In sum, humor is a destructive element. If the humor of a literary work is aimed at the evil or the inconsequential—and if the positive is included—then the humor is benevolent and the work completely proper. If the humor is aimed at the positive, at values, the work might be skillful literarily, but it is to be denounced philosophically.


This, I submit, is one area where Rand was extremely incomplete – too much so. (A typical criticism I have of several aspects of Objectivism is not that it is wrong, but incomplete instead. That is why I am comfortable with the title of Objectivist. I think the core stuff is correct, even if not always complete.)

What Rand describes is only one kind of humor – mocking. Owing to man’s ingrained capacity for laughter, there are many types of humor that provoke laughing, not just ones based on philosophical principles.

But let’s put Rand’s first example, the dignified gentleman slipping on a banana peel, in her own terms – philosophical ones. If this man got up, laughed it off and went about his business, would he be laughing at the best within himself and displaying a death premise? Would he be declaring himself unfit for existence? Or would he be reacting to a condition of reality where he has no control – where things just bump into each other at times, but still manage to survive intact? I suppose relief could be included, but why not an affirmation of the fact that man is so constructed that he can easily survive slipping on a banana peel? This is not only plausible, it is a commonly felt emotion and stems from a “life premise.”

Rand was generally a sourpuss when it came to traditional humor. By projecting this into a philosophical principle to cover ALL humor, she turned one of man’s basic drives into a built-in defect that needs to be programmed out of him. This is nothing more than a variation of Original Sin. Her theory stands if applied only to mocking. If applied to other forms of humor, it is “wrong.” I prefer “incomplete,” since mocking is a form of humor.

(Records):
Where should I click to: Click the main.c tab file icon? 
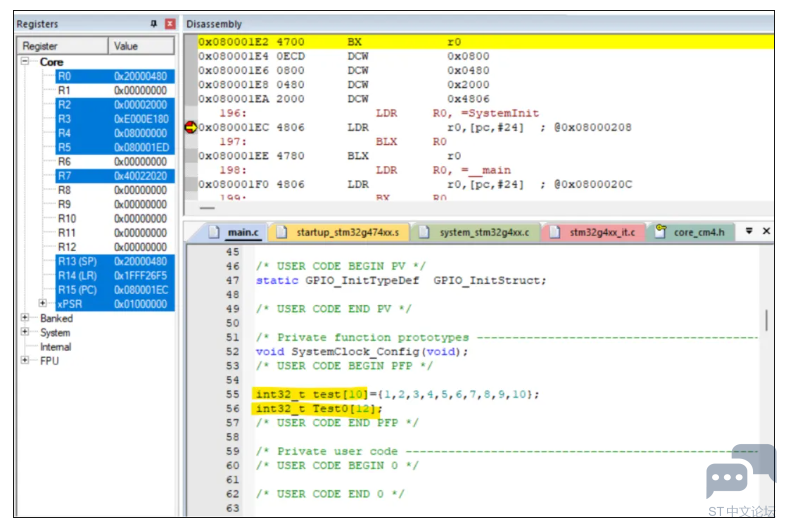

...

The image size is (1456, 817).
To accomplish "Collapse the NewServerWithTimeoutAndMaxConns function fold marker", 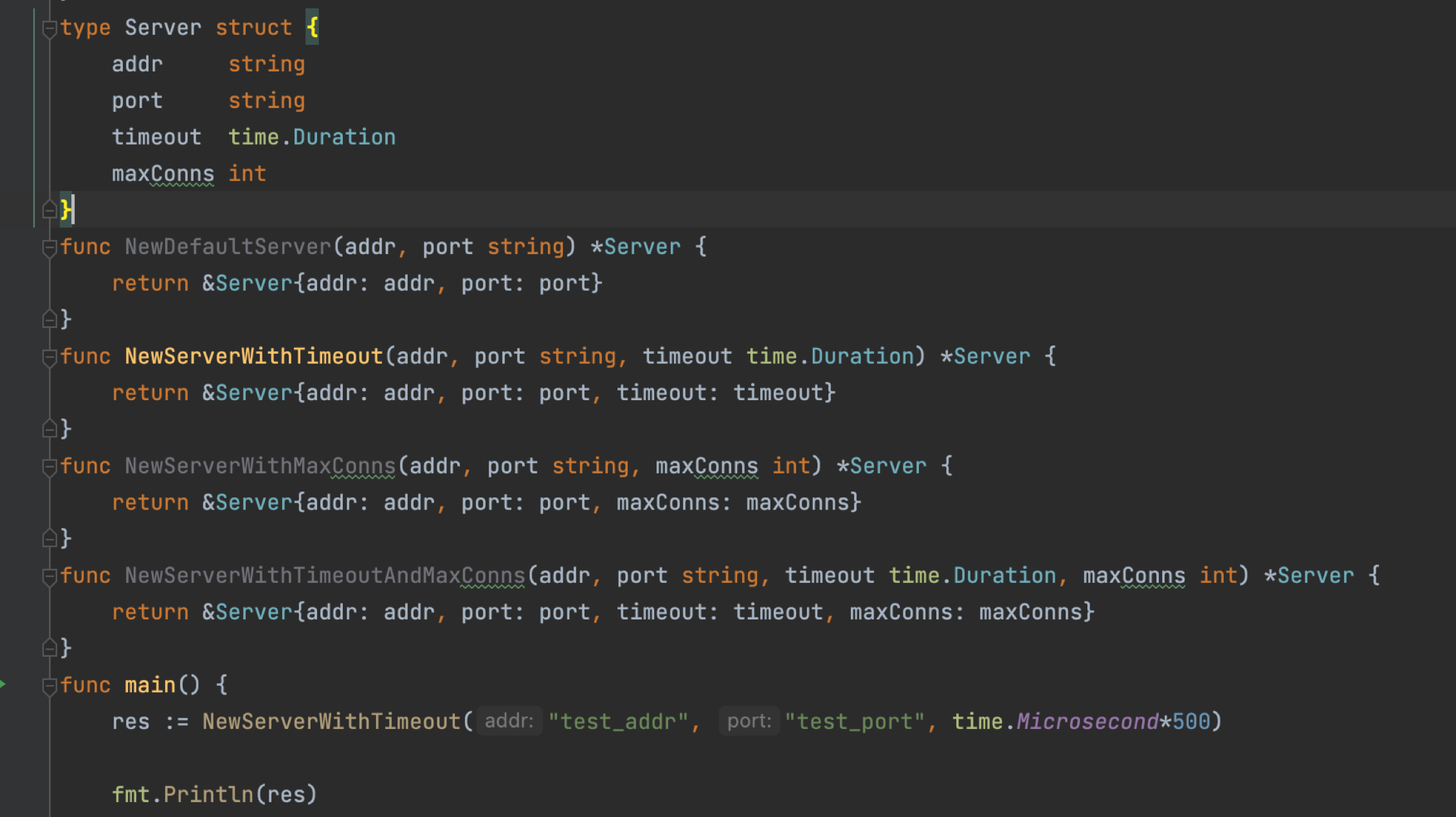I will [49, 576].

(Requests):
a: In the commentary on Rand's view of humor, why does the author prefer calling her theory "incomplete" rather than "wrong"? Please answer in one to three sentences.
b: Carry on the commentary on Rand's view of humor, starting after its final sentence.
The lines have nothing to do with the commentary on Rand's view of humor.

(Task answers):
a: The author says Rand's theory holds when applied only to mocking. Since mocking is a form of humor, the theory is correct for that one kind, so "incomplete" fits better than "wrong."

b:
But many Objectivists take this view to heart as complete and turn into sneering, snide, snarky assholes who wouldn’t know how to react if they slipped on a banana peel themselves. They would pout and sulk if someone laughed. Look at what they do when they are wrong.

A very good example of Objectivist spiritual suicide involves the dastardly Hsieh. Here is a quote from her blog on November 28, 2005 called “Malicious Humor”:

Hsieh said:

Personally, I've found such humor to be so common that I have some trouble noticing the more subtle variations, even in myself. Yet it's important to train your subconscious against such malicious humor. To allow it to remain means undermining your own and others' passion for and commitment to the meaningful values and virtues in life.


When I read that back then, I thought, “My God! She is on a consciously chosen path of self-inflicted brainwashing.” Instead of protecting herself against undermining her own passion for the good, she is short circuiting her capacity for joy. Look at her steady stream of denouncing posts if you want to see evidence of the result. Who could put all that effort into something they hated if not a world-class sourpuss?

//;-))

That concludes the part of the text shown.